▶ _LISTING_
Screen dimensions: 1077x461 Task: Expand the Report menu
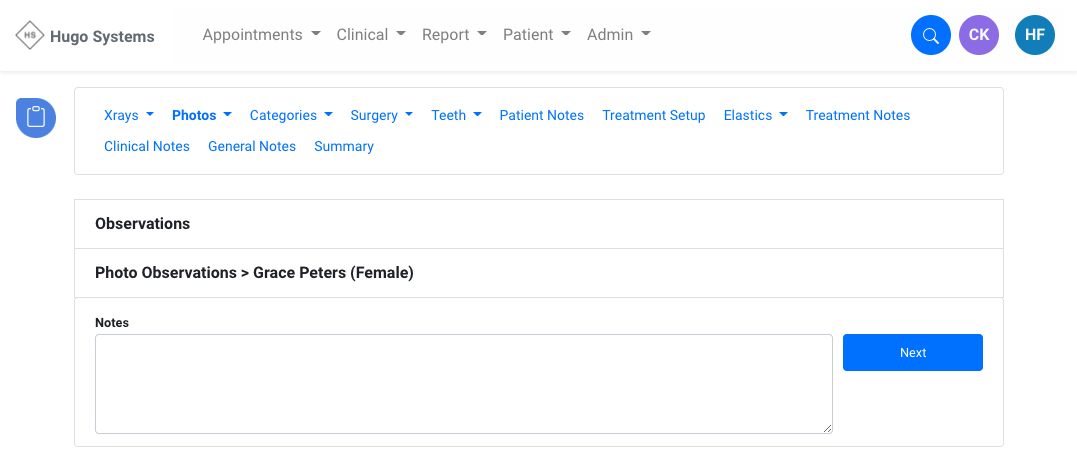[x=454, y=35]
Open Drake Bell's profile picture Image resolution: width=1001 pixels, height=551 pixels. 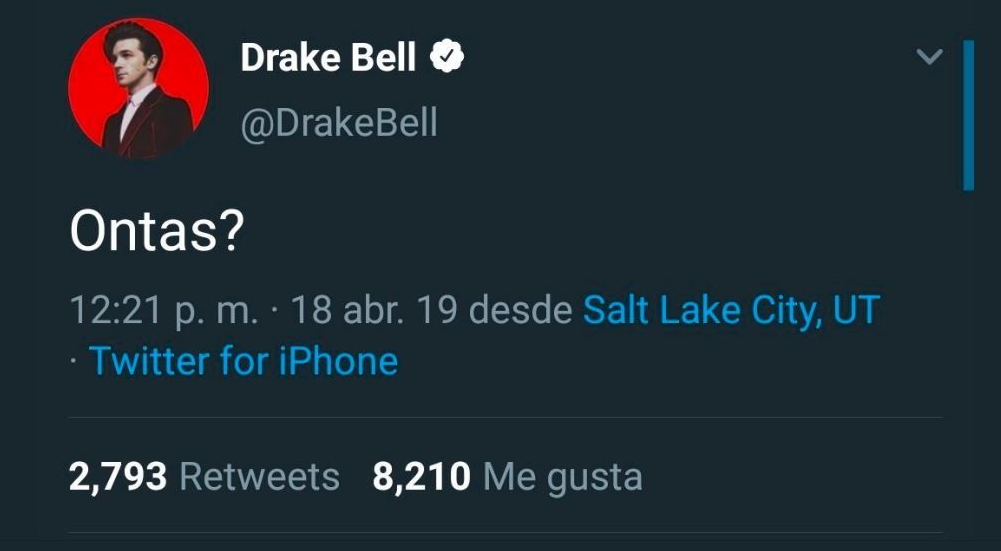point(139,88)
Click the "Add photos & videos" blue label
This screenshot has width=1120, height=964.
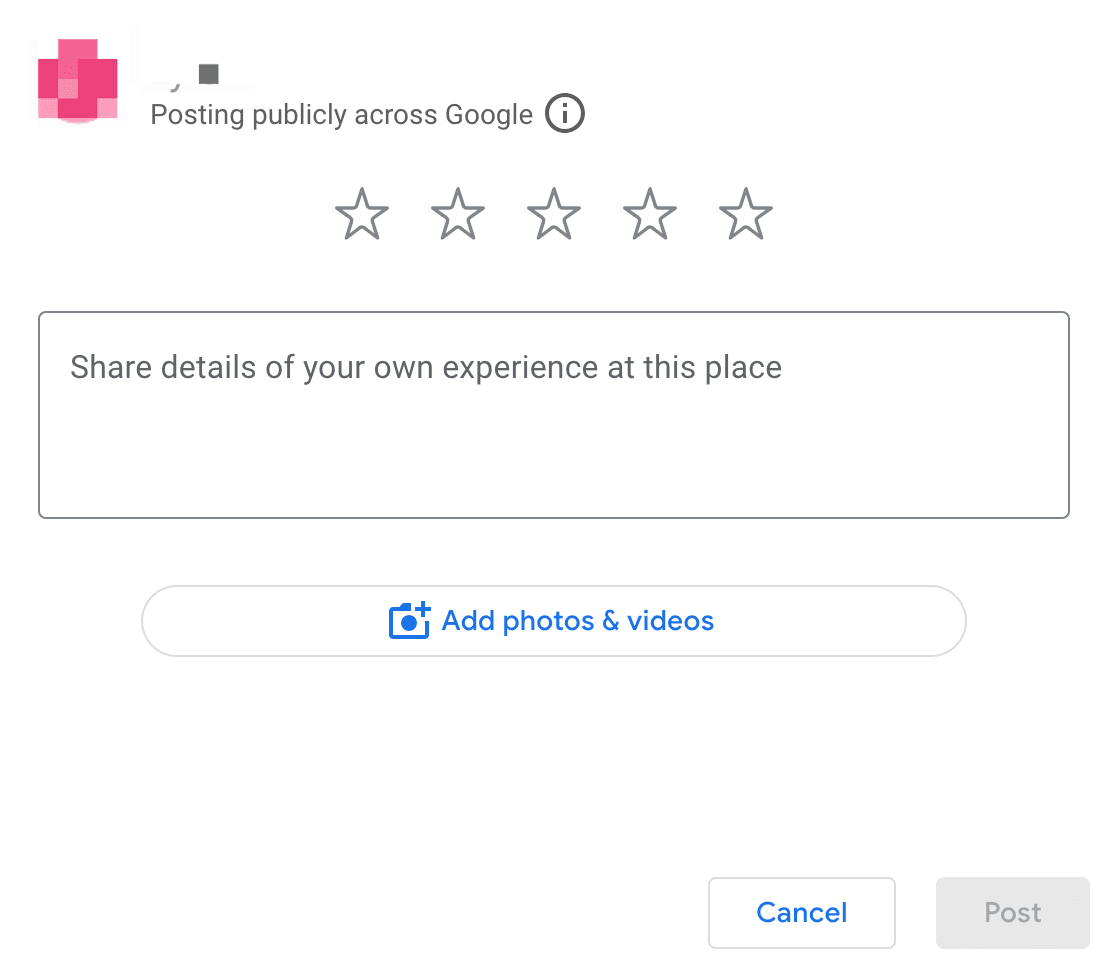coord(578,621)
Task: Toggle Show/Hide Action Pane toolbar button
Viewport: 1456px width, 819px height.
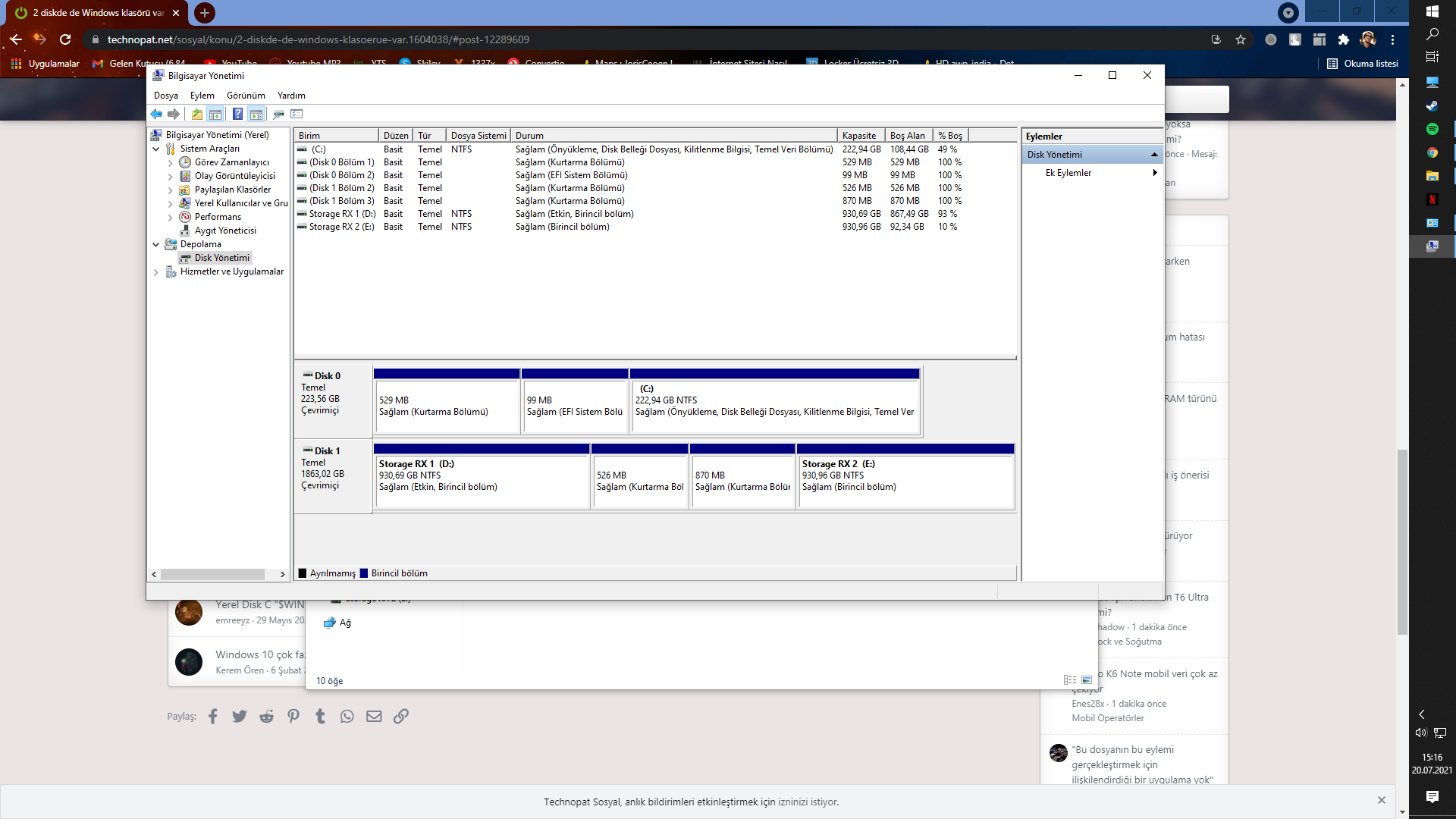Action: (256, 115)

▶ _DO THIS_
Copy out the records word for word, starting with the line that contains "Task: Toggle Show/Hide" and continuing through the end of the records. Leave the pictures out of your copy.

▶ _RESULT FOR THIS EXERCISE_
Task: Toggle Show/Hide Action Pane toolbar button
Viewport: 1456px width, 819px height.
Action: (256, 115)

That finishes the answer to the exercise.